» **What is required**: Continue the text on the organization GRACE from its last sentence, carrying its history forward in the same style.

» **Reading text**:

Non-profit organization focused on combatting abuse in Christian organizations

GRACE (Godly Response to Abuse in the Christian Environment ) is a Virginia 501(c)(3) non-profit organization to help Christian groups confront sexual abuses, psychological abuses and physical abuses. Its headquarters are at Lynchburg, Virginia, United States.

==History==
GRACE was founded in 2003 after a reporter called Boz Tchividjian about a case of sexual abuse mishandled by a pastor. He became convinced that Evangelical institutions were not properly addressing incidents of sexual abuse, incidents that he believed would eventually lead to scandals similar to those that had damaged the Catholic Church. In Tchividjian's view, the authoritarian culture of some Protestant organizations was particularly susceptible to what he called "spiritual abuse"—the attempt of religious leaders to silence victims or convince them that they deserved their abuse. Tchividjian has stated that "When it comes to child sexual abuse, too many churches and Christian organizations prefer to sacrifice individuals in order to protect themselves. We end up living out the very antithesis of the Gospel that we preach. The consequences are devastating."

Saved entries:

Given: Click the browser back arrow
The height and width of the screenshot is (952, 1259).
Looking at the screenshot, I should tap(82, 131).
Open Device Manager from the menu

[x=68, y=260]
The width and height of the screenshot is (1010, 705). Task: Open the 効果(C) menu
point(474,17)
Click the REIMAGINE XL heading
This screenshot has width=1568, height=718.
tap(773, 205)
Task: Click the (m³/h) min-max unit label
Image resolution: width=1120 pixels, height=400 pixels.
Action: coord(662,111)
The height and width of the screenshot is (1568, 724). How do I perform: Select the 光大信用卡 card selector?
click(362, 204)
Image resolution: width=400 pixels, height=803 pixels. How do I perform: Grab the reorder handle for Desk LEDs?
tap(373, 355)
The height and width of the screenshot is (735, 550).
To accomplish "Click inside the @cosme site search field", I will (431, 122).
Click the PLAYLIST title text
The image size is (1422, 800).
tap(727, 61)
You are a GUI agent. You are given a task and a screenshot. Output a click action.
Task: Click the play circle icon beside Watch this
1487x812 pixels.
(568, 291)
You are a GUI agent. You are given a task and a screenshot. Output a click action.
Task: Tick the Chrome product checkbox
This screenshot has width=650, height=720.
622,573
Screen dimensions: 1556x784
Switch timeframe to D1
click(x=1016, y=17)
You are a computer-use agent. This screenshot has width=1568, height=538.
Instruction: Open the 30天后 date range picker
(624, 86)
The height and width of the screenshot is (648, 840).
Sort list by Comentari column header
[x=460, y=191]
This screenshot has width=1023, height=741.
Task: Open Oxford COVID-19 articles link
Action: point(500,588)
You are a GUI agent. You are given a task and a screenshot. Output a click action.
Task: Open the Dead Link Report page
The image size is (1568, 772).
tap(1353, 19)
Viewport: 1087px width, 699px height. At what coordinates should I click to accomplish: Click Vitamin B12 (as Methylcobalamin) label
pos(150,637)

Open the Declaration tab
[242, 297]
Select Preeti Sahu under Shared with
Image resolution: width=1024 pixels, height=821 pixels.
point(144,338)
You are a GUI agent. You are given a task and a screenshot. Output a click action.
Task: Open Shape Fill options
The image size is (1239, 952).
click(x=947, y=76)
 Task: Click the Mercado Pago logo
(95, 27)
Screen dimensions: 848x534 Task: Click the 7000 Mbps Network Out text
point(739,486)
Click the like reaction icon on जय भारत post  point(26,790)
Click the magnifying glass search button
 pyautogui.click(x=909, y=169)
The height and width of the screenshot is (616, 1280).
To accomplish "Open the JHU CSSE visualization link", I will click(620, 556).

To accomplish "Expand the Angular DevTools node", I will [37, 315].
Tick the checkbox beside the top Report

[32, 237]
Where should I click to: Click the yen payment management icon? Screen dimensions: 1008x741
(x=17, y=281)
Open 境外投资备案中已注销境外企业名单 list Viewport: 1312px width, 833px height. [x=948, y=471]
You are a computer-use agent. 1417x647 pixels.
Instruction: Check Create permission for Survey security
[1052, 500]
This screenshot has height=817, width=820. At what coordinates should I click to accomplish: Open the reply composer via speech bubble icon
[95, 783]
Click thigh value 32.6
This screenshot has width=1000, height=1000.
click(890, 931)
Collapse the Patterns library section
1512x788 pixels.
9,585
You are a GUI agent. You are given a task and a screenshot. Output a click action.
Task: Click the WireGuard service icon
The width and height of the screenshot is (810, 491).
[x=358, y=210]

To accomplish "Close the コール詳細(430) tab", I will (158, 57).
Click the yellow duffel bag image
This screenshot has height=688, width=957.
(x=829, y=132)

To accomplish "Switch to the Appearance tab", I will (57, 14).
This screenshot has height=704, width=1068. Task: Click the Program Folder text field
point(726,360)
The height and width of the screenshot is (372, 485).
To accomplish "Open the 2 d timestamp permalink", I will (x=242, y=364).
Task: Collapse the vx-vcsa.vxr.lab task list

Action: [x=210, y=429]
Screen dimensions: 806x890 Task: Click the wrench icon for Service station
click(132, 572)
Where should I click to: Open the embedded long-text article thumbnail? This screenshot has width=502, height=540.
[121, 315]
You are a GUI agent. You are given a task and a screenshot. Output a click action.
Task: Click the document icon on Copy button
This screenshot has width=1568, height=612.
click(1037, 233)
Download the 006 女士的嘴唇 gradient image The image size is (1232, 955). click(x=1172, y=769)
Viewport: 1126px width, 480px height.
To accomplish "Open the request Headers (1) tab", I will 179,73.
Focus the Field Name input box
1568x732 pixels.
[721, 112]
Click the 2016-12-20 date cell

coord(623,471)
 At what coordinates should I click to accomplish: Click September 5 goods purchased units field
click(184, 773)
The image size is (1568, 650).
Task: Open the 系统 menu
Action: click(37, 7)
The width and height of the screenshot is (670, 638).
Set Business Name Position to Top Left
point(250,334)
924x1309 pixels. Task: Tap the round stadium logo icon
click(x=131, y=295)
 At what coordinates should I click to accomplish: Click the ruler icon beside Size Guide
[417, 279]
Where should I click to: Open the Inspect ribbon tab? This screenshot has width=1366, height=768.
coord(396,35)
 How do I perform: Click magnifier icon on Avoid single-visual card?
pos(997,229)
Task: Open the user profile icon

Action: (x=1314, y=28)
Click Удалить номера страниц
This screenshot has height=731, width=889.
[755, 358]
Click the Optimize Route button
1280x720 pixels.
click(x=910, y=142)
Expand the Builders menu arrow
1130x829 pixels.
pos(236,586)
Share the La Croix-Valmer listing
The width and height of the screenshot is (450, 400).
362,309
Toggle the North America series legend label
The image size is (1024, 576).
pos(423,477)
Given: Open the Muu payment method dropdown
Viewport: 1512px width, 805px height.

» **Solved exercise**:
Tchividjian first contacted Victor Vieth, who previously headed the Gundersen National Child Protection Training Center, and Diane Langberg, a psychologist from Pennsylvania who specialized in trauma; these three invited a number of legal, therapeutic and clerical professionals to form a board that created GRACE, an organization dedicated to educating churches and parachurch organizations about preventing, detecting, and dealing with sexual abuse.

The organization was officially founded in 2004 by Tchividjian in order to help churches to fight against sexual abuse in Christian organizations.

== Programs ==
GRACE offers sexual, psychological, and physical abuse prevention programs; independent investigation of allegations of abuse; and organizational culture assessments of abuse prevention.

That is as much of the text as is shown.